_Required work_. Copy, word for word, everything in the book review below from "(In a few cases" down to "art and inhumanity.".

_Source extract_.
It turns out not to be quite that: many of the pieces are brief summings-up of these people's lives, but James presents each first with a brief biographical sketch, then a quote attributed to the person in question -- and then a longer bit that generally takes the quote as its starting point.
(In a few cases James works with several quotes.)
So while the focus is on some aspect of the person's life and work in a majority of the cases, James occasionally leaves them far behind and offers something completely different: the Thomas Browne leads to a discussion of arriving at book titles, Terry Gilliam leads to torture, and Heinrich Heine to fan letters.
In fact, these are often the most fun, because of the connexions he makes -- though he makes connexions everywhere else as well.
It's not quite a 20th century book, though the focus is clearly on that century -- specifically its art and inhumanity.
Most of the figures are from the 20th century, with a stray ancient (Tacitus) and a few figures from more recent times (from Montesqieu to Hegel to Chamfort).
There are clusters of interest, specifically from Vienna's coffee-house culture (Altenberg, Friedell, Polgar) as well as the larger circle of Viennese intellectuals from the first half of the 20th century (Freud, Kraus, Schnitzler, Wittgenstein, Zweig, etc.) and a variety of French intellectuals.
Latin America figures prominently -- Borges, Paz, Sabato, Vargas Llosa -- as does the Soviet-dominated East.
Conspicuously absent: Scandinavia, Africa (Camus is about as far he ventures), and most of Asia (Mao, Nirad C. Chaudhuri, and Isoroku Yamamoto are pretty much the extent of it).
(There are also more philologists and jazz musicians than one might expect.)
James does often mention reading (or trying to) many of the authors in the original, suggesting which are best-suited to picking up a language, and one of the many secondary purposes of the book is to serve as a sort of reader's guide to much overlooked (and occasionally untranslated) literature and intellectual history.
James certainly endorses some very worthwhile books (and does so with quite convincing enthusiasm).
A major theme of the book is: doing the right thing, and James is pretty hard on several authors who he feels didn't.
Borges' silence in totalitarian Argentina troubles him, while he seems to have little more than contempt for Saramago.
His frustration is perhaps best summed-up in his attempts to explain his issues with Brecht (who doesn't rate an entry of his own).

Interface element records:
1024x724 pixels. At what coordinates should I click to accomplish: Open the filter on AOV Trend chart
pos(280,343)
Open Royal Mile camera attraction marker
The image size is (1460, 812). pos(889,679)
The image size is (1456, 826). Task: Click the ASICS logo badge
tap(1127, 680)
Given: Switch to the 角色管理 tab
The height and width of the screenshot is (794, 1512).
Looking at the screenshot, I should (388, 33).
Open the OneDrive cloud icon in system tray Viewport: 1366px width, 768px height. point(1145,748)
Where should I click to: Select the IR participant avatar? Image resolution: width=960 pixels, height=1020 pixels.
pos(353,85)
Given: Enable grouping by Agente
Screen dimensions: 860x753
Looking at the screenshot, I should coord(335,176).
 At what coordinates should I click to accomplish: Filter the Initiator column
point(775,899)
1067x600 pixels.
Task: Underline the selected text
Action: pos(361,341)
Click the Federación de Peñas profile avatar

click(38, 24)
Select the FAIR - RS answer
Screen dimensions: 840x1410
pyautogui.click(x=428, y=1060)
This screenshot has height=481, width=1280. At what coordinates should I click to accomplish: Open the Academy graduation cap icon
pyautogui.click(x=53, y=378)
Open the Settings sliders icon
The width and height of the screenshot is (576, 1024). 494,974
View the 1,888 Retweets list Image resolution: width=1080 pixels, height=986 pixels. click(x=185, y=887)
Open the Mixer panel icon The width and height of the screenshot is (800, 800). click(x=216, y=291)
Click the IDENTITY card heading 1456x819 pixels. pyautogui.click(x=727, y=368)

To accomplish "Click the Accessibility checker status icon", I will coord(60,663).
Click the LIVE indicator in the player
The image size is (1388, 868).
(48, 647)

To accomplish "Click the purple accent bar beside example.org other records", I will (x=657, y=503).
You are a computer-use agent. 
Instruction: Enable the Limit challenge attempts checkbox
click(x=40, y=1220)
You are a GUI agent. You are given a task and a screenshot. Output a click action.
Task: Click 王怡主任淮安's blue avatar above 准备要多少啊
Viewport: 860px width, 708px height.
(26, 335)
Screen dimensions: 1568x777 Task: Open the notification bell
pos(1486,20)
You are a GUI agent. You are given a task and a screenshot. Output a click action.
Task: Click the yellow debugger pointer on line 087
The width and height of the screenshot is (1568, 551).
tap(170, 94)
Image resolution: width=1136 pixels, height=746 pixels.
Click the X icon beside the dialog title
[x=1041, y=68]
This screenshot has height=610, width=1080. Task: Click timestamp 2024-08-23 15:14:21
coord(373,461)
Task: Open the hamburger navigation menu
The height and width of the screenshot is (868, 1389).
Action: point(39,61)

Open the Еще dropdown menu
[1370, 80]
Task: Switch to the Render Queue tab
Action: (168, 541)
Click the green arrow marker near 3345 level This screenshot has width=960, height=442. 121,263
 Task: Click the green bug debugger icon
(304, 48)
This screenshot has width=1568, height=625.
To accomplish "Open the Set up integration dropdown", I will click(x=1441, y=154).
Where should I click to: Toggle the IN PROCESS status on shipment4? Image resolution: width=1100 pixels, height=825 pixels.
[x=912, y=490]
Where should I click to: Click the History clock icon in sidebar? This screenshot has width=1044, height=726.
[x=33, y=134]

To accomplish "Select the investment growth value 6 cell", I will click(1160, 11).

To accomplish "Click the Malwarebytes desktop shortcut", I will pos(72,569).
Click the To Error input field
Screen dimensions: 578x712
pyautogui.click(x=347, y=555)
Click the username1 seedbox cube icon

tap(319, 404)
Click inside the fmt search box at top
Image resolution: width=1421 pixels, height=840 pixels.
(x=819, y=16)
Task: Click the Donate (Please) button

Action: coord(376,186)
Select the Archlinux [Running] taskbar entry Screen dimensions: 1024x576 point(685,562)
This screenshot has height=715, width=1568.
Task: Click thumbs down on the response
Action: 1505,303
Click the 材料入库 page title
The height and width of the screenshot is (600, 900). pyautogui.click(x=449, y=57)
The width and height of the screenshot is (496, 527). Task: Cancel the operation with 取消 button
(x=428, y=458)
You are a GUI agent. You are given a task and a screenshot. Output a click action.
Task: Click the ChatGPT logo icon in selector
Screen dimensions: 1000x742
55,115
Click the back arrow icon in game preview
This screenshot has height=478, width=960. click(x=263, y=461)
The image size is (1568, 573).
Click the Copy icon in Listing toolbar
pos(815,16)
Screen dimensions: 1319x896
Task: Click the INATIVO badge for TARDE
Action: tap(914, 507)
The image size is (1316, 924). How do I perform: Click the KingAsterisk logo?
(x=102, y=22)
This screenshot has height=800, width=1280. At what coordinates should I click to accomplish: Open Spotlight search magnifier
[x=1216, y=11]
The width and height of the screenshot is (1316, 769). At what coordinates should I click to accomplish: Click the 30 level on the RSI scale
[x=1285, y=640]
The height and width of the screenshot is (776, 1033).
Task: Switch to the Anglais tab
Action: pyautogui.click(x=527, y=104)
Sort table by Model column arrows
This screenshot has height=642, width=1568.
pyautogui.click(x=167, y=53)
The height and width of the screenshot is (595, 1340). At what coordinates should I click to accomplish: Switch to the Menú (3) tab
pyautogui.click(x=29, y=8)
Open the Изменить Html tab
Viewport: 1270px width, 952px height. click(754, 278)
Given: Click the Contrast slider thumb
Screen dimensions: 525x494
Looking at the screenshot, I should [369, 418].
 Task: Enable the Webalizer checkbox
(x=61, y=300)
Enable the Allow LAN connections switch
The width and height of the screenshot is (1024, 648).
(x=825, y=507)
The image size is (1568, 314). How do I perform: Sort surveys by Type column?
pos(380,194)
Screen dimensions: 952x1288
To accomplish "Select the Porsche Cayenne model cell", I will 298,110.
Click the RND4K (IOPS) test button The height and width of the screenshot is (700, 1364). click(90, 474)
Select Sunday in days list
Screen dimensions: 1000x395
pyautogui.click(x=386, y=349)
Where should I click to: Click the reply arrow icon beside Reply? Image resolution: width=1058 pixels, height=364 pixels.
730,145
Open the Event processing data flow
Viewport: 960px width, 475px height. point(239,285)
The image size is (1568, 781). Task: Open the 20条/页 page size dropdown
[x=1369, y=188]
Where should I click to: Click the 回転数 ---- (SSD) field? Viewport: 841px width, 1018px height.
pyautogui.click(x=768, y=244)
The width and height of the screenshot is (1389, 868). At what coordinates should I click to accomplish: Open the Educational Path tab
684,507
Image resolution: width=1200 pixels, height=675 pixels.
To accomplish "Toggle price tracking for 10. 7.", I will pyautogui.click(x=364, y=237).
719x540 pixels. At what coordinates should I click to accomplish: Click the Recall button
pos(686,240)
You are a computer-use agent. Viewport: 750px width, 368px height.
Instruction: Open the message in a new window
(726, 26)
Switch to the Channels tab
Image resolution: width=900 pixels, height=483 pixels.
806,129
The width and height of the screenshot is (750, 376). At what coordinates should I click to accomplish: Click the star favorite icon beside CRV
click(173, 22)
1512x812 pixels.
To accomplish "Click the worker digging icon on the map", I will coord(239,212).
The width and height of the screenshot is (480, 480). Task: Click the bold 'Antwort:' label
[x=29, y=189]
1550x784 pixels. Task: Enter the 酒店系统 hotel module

_Full answer_.
(In a few cases James works with several quotes.)
So while the focus is on some aspect of the person's life and work in a majority of the cases, James occasionally leaves them far behind and offers something completely different: the Thomas Browne leads to a discussion of arriving at book titles, Terry Gilliam leads to torture, and Heinrich Heine to fan letters.
In fact, these are often the most fun, because of the connexions he makes -- though he makes connexions everywhere else as well.
It's not quite a 20th century book, though the focus is clearly on that century -- specifically its art and inhumanity.